▶ **Recorded data**
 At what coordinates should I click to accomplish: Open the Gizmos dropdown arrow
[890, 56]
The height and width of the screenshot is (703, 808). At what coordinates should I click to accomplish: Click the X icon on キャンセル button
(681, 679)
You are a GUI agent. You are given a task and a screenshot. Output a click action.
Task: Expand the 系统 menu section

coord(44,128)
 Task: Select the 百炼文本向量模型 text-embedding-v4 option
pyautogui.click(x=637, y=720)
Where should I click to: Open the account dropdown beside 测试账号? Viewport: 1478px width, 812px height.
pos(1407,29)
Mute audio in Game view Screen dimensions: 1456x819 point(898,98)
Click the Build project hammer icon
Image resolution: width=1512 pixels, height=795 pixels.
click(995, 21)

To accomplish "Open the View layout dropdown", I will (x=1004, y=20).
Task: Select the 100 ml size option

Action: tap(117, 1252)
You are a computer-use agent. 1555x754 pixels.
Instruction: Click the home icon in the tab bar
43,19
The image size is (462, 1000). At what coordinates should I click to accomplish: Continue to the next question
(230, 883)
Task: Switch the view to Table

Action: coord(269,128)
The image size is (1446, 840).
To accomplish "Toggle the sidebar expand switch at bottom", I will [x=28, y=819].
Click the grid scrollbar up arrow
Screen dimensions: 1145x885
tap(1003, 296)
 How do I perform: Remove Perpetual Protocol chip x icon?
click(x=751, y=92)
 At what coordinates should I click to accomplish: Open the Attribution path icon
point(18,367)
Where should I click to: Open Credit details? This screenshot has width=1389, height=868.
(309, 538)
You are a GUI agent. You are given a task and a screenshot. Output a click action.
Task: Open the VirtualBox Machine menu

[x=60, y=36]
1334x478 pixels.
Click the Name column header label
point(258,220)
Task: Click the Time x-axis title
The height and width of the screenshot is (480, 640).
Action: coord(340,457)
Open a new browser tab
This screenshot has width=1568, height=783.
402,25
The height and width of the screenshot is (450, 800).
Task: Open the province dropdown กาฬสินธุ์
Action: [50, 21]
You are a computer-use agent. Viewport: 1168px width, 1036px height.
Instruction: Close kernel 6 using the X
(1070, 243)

▶ **WORK TO BE COMPLETED**
Turn the lines above into a Markdown table with the columns No. and Line, one row per line, skipping any blank lines.

▶ **SOLUTION TO THE EXERCISE**
| No. | Line |
|---|---|
| 1 |  At what coordinates should I click to accomplish: Open the Gizmos dropdown arrow |
| 2 | [890, 56] |
| 3 | The height and width of the screenshot is (703, 808). At what coordinates should I click to accomplish: Click the X icon on キャンセル button |
| 4 | (681, 679) |
| 5 | You are a GUI agent. You are given a task and a screenshot. Output a click action. |
| 6 | Task: Expand the 系统 menu section |
| 7 | coord(44,128) |
| 8 |  Task: Select the 百炼文本向量模型 text-embedding-v4 option |
| 9 | pyautogui.click(x=637, y=720) |
| 10 | Where should I click to: Open the account dropdown beside 测试账号? Viewport: 1478px width, 812px height. |
| 11 | pos(1407,29) |
| 12 | Mute audio in Game view Screen dimensions: 1456x819 point(898,98) |
| 13 | Click the Build project hammer icon |
| 14 | Image resolution: width=1512 pixels, height=795 pixels. |
| 15 | click(995, 21) |
| 16 | To accomplish "Open the View layout dropdown", I will (x=1004, y=20). |
| 17 | Task: Select the 100 ml size option |
| 18 | Action: tap(117, 1252) |
| 19 | You are a computer-use agent. 1555x754 pixels. |
| 20 | Instruction: Click the home icon in the tab bar |
| 21 | 43,19 |
| 22 | The image size is (462, 1000). At what coordinates should I click to accomplish: Continue to the next question |
| 23 | (230, 883) |
| 24 | Task: Switch the view to Table |
| 25 | Action: coord(269,128) |
| 26 | The image size is (1446, 840). |
| 27 | To accomplish "Toggle the sidebar expand switch at bottom", I will [x=28, y=819]. |
| 28 | Click the grid scrollbar up arrow |
| 29 | Screen dimensions: 1145x885 |
| 30 | tap(1003, 296) |
| 31 |  How do I perform: Remove Perpetual Protocol chip x icon? |
| 32 | click(x=751, y=92) |
| 33 |  At what coordinates should I click to accomplish: Open the Attribution path icon |
| 34 | point(18,367) |
| 35 | Where should I click to: Open Credit details? This screenshot has width=1389, height=868. |
| 36 | (309, 538) |
| 37 | You are a GUI agent. You are given a task and a screenshot. Output a click action. |
| 38 | Task: Open the VirtualBox Machine menu |
| 39 | [x=60, y=36] |
| 40 | 1334x478 pixels. |
| 41 | Click the Name column header label |
| 42 | point(258,220) |
| 43 | Task: Click the Time x-axis title |
| 44 | The height and width of the screenshot is (480, 640). |
| 45 | Action: coord(340,457) |
| 46 | Open a new browser tab |
| 47 | This screenshot has width=1568, height=783. |
| 48 | 402,25 |
| 49 | The height and width of the screenshot is (450, 800). |
| 50 | Task: Open the province dropdown กาฬสินธุ์ |
| 51 | Action: [50, 21] |
| 52 | You are a computer-use agent. Viewport: 1168px width, 1036px height. |
| 53 | Instruction: Close kernel 6 using the X |
| 54 | (1070, 243) |